Петр работал лихорадочно, ибо задачи, которые он поставил перед собой ради спасения и блага своей Страмбы, были необозримы, но еще и ради того, чтобы заглушить вполне обоснованное чувство мучительного одиночества, ибо вокруг не было никого, кто бы произнес «mon petit», как его обычно называл капитан д'Оберэ, или «carissimo», как к нему обращалась когда-то несчастная Финетта, или просто «Петр», как его окликал Джованни в те поры, когда они еще дружили. Теперь все почтительно склонялись перед ним и величали «Высочеством», и только «Высочеством», и Петр, чтобы ускользнуть от этого возвеличивания, которое действовало ему на нервы, приказывал шить себе все новые и новые костюмы — не из тщеславия, а только ради того, чтобы представился удобный случай поболтать с добрым мастером Шютце, который по-прежнему невозмутимо называл его герр фон Кукан и был далек от того, чтобы ему льстить. От этого замечательного и правдивого человека Петр, помимо прочего, узнал, что при дворе все в ужасе от его реформ, запретов и приказов и совершенно убеждены, что Петр не в своем уме. Все порицают его за то, что он легкомысленно отнесся к грозному протесту, полученному из Перуджи, и придерживаются того мнения, что за этим еще последуют большие и кровавые события.

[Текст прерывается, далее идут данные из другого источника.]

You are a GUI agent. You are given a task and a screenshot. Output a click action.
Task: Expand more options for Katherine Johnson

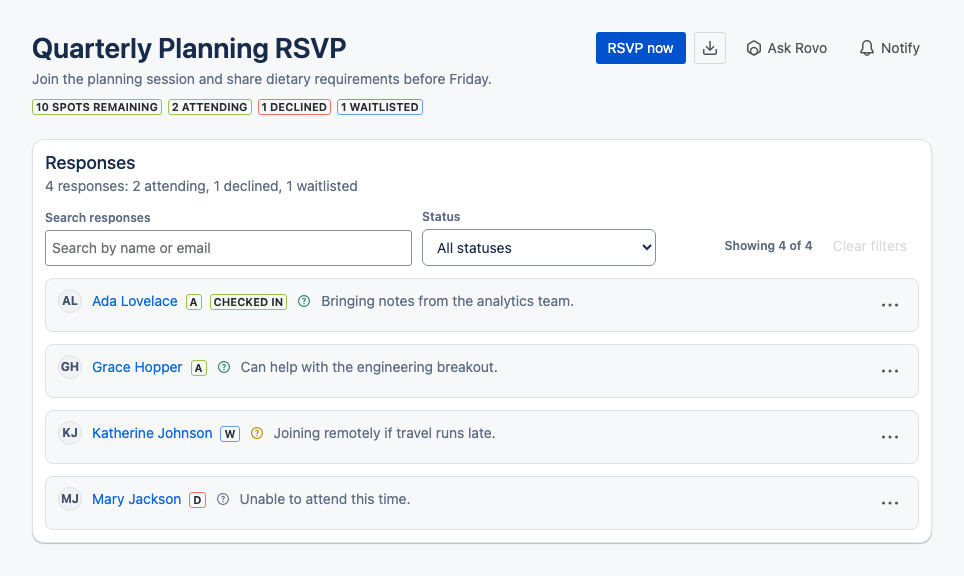[x=890, y=437]
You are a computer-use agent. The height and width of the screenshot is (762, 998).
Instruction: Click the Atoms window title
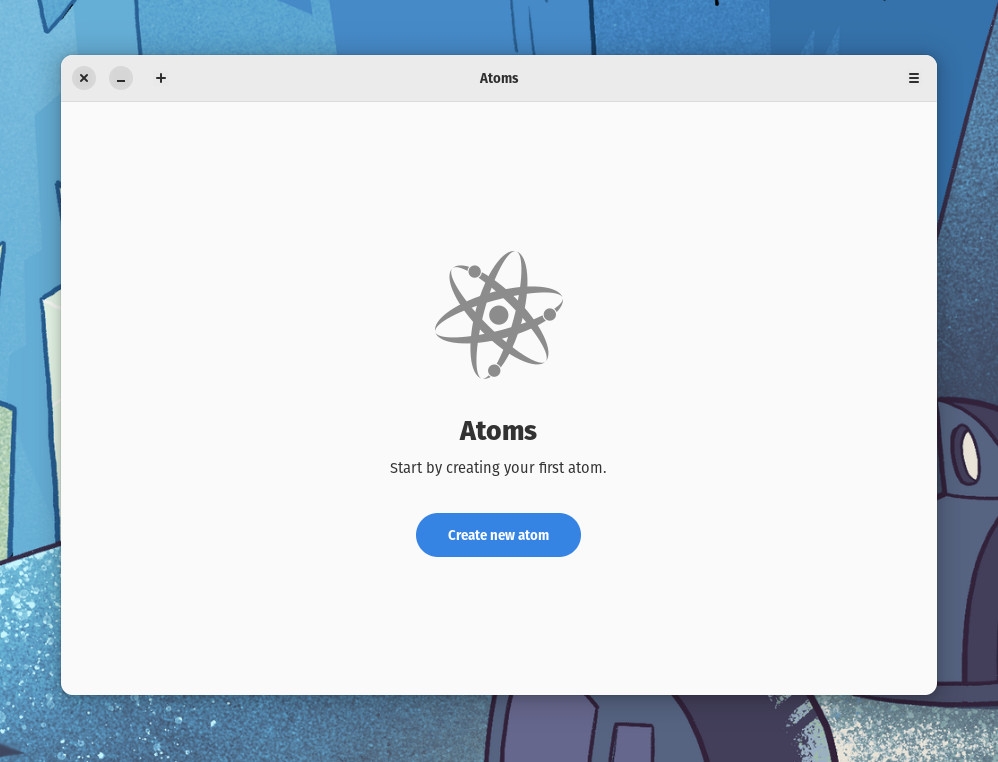(x=498, y=78)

Простой народ, который безоговорочно верил Петру, тоже в тревоге. Рыбаки прямо-таки бунтуют, поскольку население столицы боится покупать у них рыбу, чтобы не подпасть под подозрение, что они, как и прежде, соблюдают пятничный пост, отмененный Петром, а поэтому то обстоятельство, что Петр снял с рыбаков основной налог, не имеет для них никакого значения.
— А что вы об этом думаете? — спросил Петр.
— Что я думаю? Я не говорю ни так, ни этак, я только шью костюмы, — ответил мастер Шютце. — Но окажись я на вашем месте, герр фон Кукан, я бы воздержался от всяких новшеств, пока действительно прочно не уселся бы на герцогском троне.
Петр удивился:
— Вы полагаете, я сижу все еще непрочно?
— До этого вам ох как далеко, герр фон Кукан. Положение ваше упрочится только после того, когда к вам привыкнут настолько, чтобы считать вас неизбежным злом. Да еще когда вы женитесь на принцессе и у вас от нее пойдут дети. До тех пор ни о какой прочности вашего положения и говорить нечего. Герцогиня Диана это прекрасно сознает и потому выжидает, что будет дальше, а пока что отмежевывается.
— Герцогиня в трауре, — возразил Петр. Господин Шютце иронически засмеялся:
— Хорош траур. Каждый вечер в герцогских апартаментах — музыкальные вечера и разные посиделки. Приглашала она вас хоть на одну такую вечеринку? Не приглашала, не так ли?
— Вот вернется принцесса Изотта, — сказал Петр, — и все пойдет по-другому.
— Hoffentlich, надо полагать, — сказал мастер Шютце. — Костюмчик завтра будет готов, хотя я не знаю, к чему он вам.
Когда у Петра оставалось время, он брал свою превосходную пищаль Броккардо, которую, возвратясь, с радостью и умилением обнаружил скромно висящей на крюке в Рыцарском зале, и один, в сопровождении только гончей по кличке Перотино, шел на лоно природы поохотиться, а главное, и разобраться в своих чувствах к Изотте и любит ли он ее и радуется ли ее возвращению из Рима, даже не понимал, что, задавая себе этот вопрос, он уже отвечал на него отрицательно; однажды он установил не без испуга, что не может как следует припомнить лицо Изотты. Конечно, он знал, что Изотта хрупкая, что у нее профиль с милой детской седловинкой и карие глаза, но ее облик не представал перед его взором так же ясно и выразительно, как до сих пор ему рисовалось — когда бы он с грустью ни вспомнил о ней — лицо Финетты, живое, таким, как он увидел его в первый раз, склонившееся над рукодельем, или мертвое и страшное, с прогнившими впадинами вместо глаз.